Repeat every line of the material, character for character.

-------- Materials provided --------

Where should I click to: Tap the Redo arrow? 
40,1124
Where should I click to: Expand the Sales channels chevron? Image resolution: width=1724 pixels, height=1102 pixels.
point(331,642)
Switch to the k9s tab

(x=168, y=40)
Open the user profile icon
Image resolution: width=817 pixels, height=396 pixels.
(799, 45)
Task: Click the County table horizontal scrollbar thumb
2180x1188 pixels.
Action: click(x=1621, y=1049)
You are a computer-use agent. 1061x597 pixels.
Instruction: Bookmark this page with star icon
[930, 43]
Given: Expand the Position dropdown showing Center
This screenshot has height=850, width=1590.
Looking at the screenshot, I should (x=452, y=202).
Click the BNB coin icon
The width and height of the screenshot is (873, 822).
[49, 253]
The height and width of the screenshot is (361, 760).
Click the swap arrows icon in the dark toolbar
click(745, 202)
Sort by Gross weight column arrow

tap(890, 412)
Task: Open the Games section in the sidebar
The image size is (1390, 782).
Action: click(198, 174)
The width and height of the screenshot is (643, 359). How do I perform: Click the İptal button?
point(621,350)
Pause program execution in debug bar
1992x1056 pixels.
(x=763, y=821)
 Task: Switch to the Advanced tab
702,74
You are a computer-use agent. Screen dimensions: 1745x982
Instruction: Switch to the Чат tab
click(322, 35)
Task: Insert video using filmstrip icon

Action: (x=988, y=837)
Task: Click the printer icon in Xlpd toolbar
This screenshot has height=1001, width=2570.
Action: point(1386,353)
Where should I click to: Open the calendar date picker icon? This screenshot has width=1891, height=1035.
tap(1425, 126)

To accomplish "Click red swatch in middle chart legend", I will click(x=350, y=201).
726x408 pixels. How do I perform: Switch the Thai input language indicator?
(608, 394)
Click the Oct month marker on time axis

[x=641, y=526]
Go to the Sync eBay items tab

--------

Task response |
Where should I click to: Tap the Redo arrow? 
40,1124
Where should I click to: Expand the Sales channels chevron? Image resolution: width=1724 pixels, height=1102 pixels.
point(331,642)
Switch to the k9s tab

(x=168, y=40)
Open the user profile icon
Image resolution: width=817 pixels, height=396 pixels.
(799, 45)
Task: Click the County table horizontal scrollbar thumb
2180x1188 pixels.
Action: click(x=1621, y=1049)
You are a computer-use agent. 1061x597 pixels.
Instruction: Bookmark this page with star icon
[930, 43]
Given: Expand the Position dropdown showing Center
This screenshot has height=850, width=1590.
Looking at the screenshot, I should (x=452, y=202).
Click the BNB coin icon
The width and height of the screenshot is (873, 822).
[49, 253]
The height and width of the screenshot is (361, 760).
Click the swap arrows icon in the dark toolbar
click(745, 202)
Sort by Gross weight column arrow

tap(890, 412)
Task: Open the Games section in the sidebar
The image size is (1390, 782).
Action: click(198, 174)
The width and height of the screenshot is (643, 359). How do I perform: Click the İptal button?
point(621,350)
Pause program execution in debug bar
1992x1056 pixels.
(x=763, y=821)
 Task: Switch to the Advanced tab
702,74
You are a computer-use agent. Screen dimensions: 1745x982
Instruction: Switch to the Чат tab
click(322, 35)
Task: Insert video using filmstrip icon

Action: (x=988, y=837)
Task: Click the printer icon in Xlpd toolbar
This screenshot has height=1001, width=2570.
Action: point(1386,353)
Where should I click to: Open the calendar date picker icon? This screenshot has width=1891, height=1035.
tap(1425, 126)

To accomplish "Click red swatch in middle chart legend", I will click(x=350, y=201).
726x408 pixels. How do I perform: Switch the Thai input language indicator?
(608, 394)
Click the Oct month marker on time axis

[x=641, y=526]
Go to the Sync eBay items tab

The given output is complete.